The determination of the existence of a material fact is often a close question. The Court must consider the substantive evidentiary burden that the nonmoving party must meet at trial — e.g., a preponderance of the evidence in most civil cases. Anderson, 477 U.S. at 254; T.W. Elec. Serv., Inc., 809 F.2d at 630. The Court must resolve any factual issues of controversy in favor of the nonmoving party only when the facts specifically attested by that party contradict facts specifically attested by the moving party. The nonmoving party may not merely state that it will discredit the moving party's evidence at trial, in the hopes that evidence can be developed at trial to support the claim. T.W. Elec. Serv., Inc., 809 F.2d at 630 (relying on Anderson, supra). Conclusory, nonspecific statements in affidavits are not sufficient, and missing facts will not be presumed. Lujan v. Nat'l Wildlife Fed'n, 497 U.S. 871, 888-89 (1990).

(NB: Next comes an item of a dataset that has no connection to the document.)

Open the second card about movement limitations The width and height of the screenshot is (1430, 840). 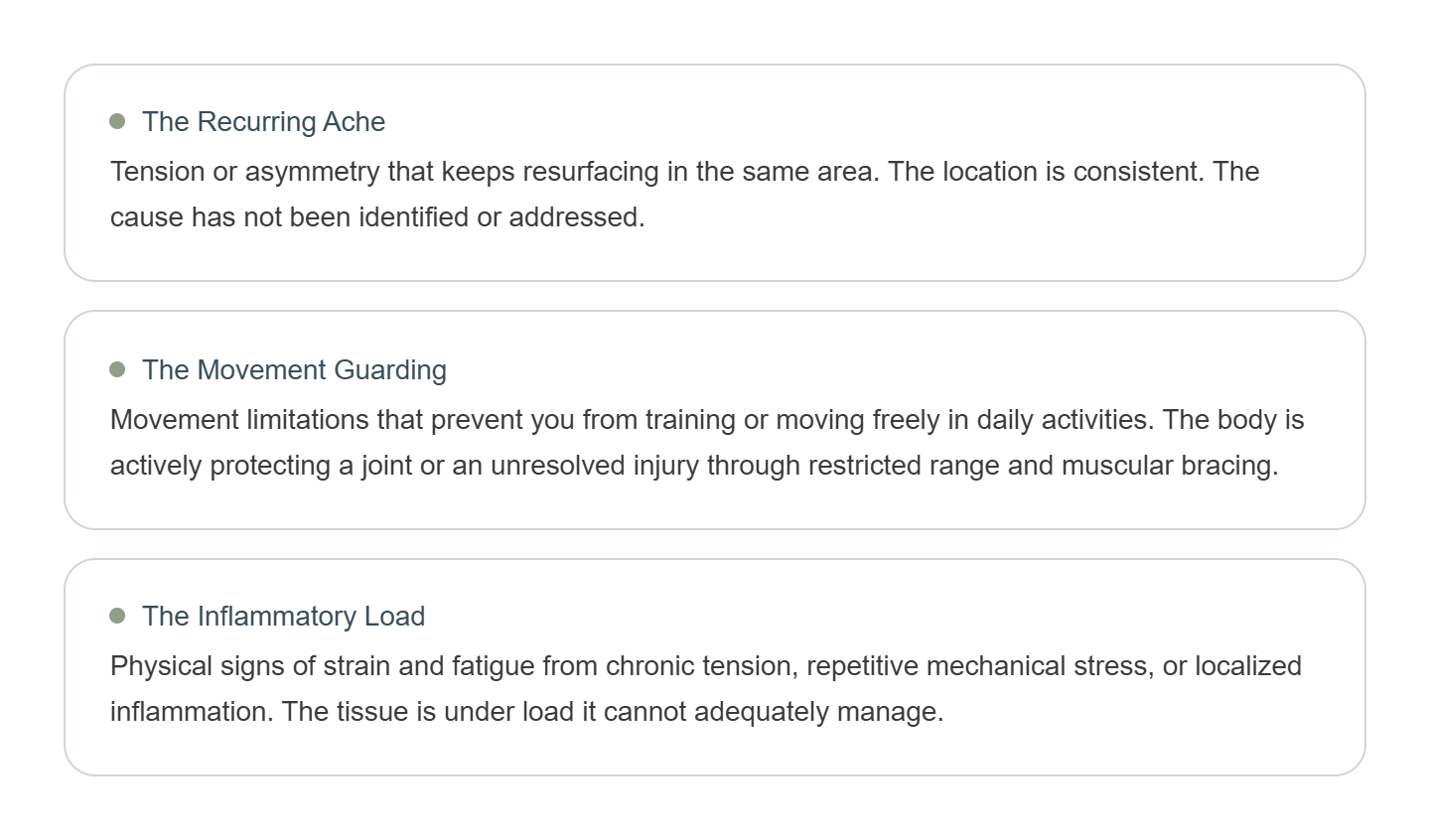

If a party opposing a motion for summary judgment shows by affidavit that, for specified reasons, it cannot present facts essential to justify its opposition, the court may deny the motion, order a continuance to enable the affidavits to be obtained or other discovery be undertaken, or issue any other just order. Fed.R.Civ.P. 56(f).

B. SECTION 1983

Section 1983 is a procedural device for enforcing constitutional provisions and federal statutes; the section does not create or afford substantive rights. Crumpton v. Gates, 947 F.2d 1418, 1420 (9th Cir. 1991). In order to state a claim under 42 U.S.C. § 1983, plaintiffs must demonstrate that (l) the conduct complained of was committed by a person acting under color of state law and that (2) the conduct deprived a person of a right, privilege, or immunity secured by the Constitution or by the laws of the United States. Parratt v. Taylor, 451 U.S. 527, 535 (1981), overruled on other grounds by Daniels v. Williams, 474 U.S. 327 (1986).

C. FALSE IMPRISONMENT

In an action for false imprisonment, Plaintiff must prove that the liberty of her person was restrained. Moore v. Pay'N Save Corp., 20 Wn. App. 482, 486 (1978). A claim for false imprisonment must be brought within two years of the alleged false imprisonment. RCW 4.16.100(1).

III. DISCUSSION

A. PLAINTIFF'S FALSE IMPRISONMENT CLAIM

The Court concludes that Plaintiff's false imprisonment claim against the State must be dismissed. The State has met its burden in demonstrating that these claims are barred by the two-year statute of limitations. See RCW 4.16.100(1), supra. Plaintiff did not address this issue in her response, and the Court may consider Plaintiff's failure to respond as an admission that the State's motion as to this claim has merit. See Local Rule CR 7(b)(2).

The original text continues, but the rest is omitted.